Interpreting life cycle assessment data and results
Using resources • Life cycle assessment and recycling
Flashcards
Test your knowledge with interactive flashcards
Key concepts
What you'll likely be quizzed about
Definition of life cycle assessment (LCA)
Life cycle assessment quantifies environmental impacts associated with all stages of a product’s life: raw material extraction, manufacture, transport, use and end-of-life. The functional unit defines the basis for comparison so results become comparable between different products or processes. LCA outputs appear as impact category values such as carbon dioxide equivalent (global warming potential) or resource depletion, which require interpretation in context.
Functional unit and system boundaries
The functional unit specifies the service provided (for example '1 kg of material' or '1000 hours of light') and normalises results for fair comparison. System boundaries decide which processes appear in the LCA (cradle-to-gate, cradle-to-grave, or cradle-to-cradle). Narrow boundaries exclude life stages and therefore cause underestimation of total impacts; wide boundaries include more processes and therefore increase reported impacts.
Impact categories and indicators
Impact categories group environmental effects such as global warming potential, acidification, eutrophication and human toxicity. Indicators convert inputs and emissions into comparable values (for example CO2e for greenhouse gas emissions). Different indicators emphasise different problems so a low impact in one category can coexist with a high impact in another; comparisons require matching which categories are reported.
Data quality and modelling assumptions
Data sources, age of data, and regional specifics affect LCA results because input emissions and efficiencies vary geographically and over time. Allocation rules for shared processes (for example co-products) and assumptions about product lifetime or recycling rates change final numbers. Low-quality or generic data increase uncertainty and reduce confidence in conclusions.
Comparative interpretation
Comparisons between LCAs require identical functional units, matched system boundaries, and the same impact categories. If comparisons show one option with higher manufacturing impact but lower use-phase emissions, the overall result depends on use duration and performance. Cause → effect logic clarifies outcomes: higher material energy use causes higher manufacturing impact; greater durability causes fewer replacements and therefore lower lifetime impact.

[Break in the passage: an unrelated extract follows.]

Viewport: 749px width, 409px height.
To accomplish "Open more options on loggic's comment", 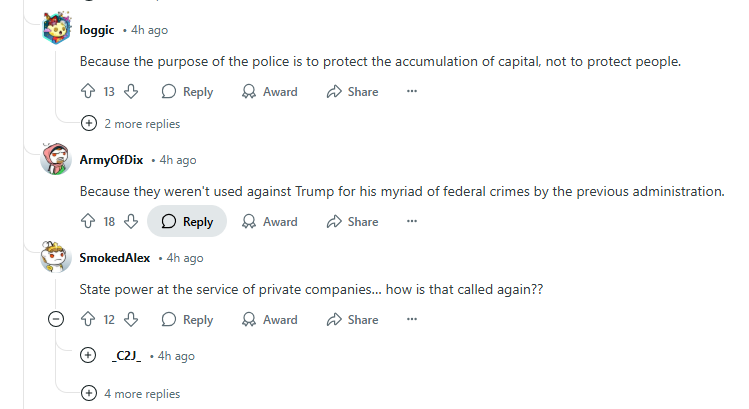I will [x=411, y=92].
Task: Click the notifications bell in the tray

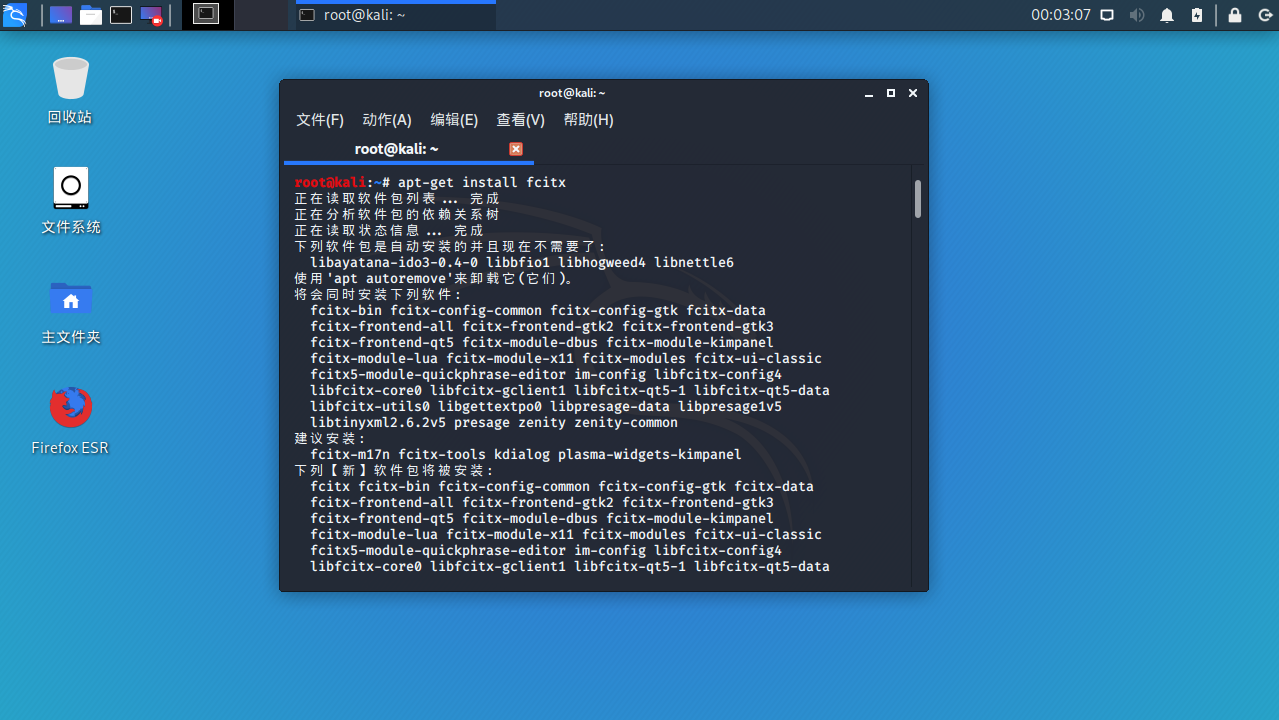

Sensitivity and uncertainty analysis
Sensitivity analysis tests how changes in assumptions (for example lifetime or recycling rate) change results. High sensitivity indicates that small assumption shifts cause large result changes and therefore reduce result robustness. Uncertainty analysis quantifies probable ranges; wide ranges indicate low certainty and require cautious interpretation.
Limitations and ethical choices
LCA excludes some social and economic factors unless specifically included, so it does not provide a complete sustainability judgement. Choices about weighting different impact categories or monetising impacts introduce value judgements that alter outcomes. Time and location dependence of impacts limit global applicability of a single LCA result.
Reading LCA results and graphs
Bar charts and pie charts commonly present impact contributions by life stage or category. Identification of the largest bars or slices shows dominant contributors. Cause → effect interpretation links the large contributor to the process that produces it (for example electricity use in manufacture causes a large share of greenhouse gas emissions).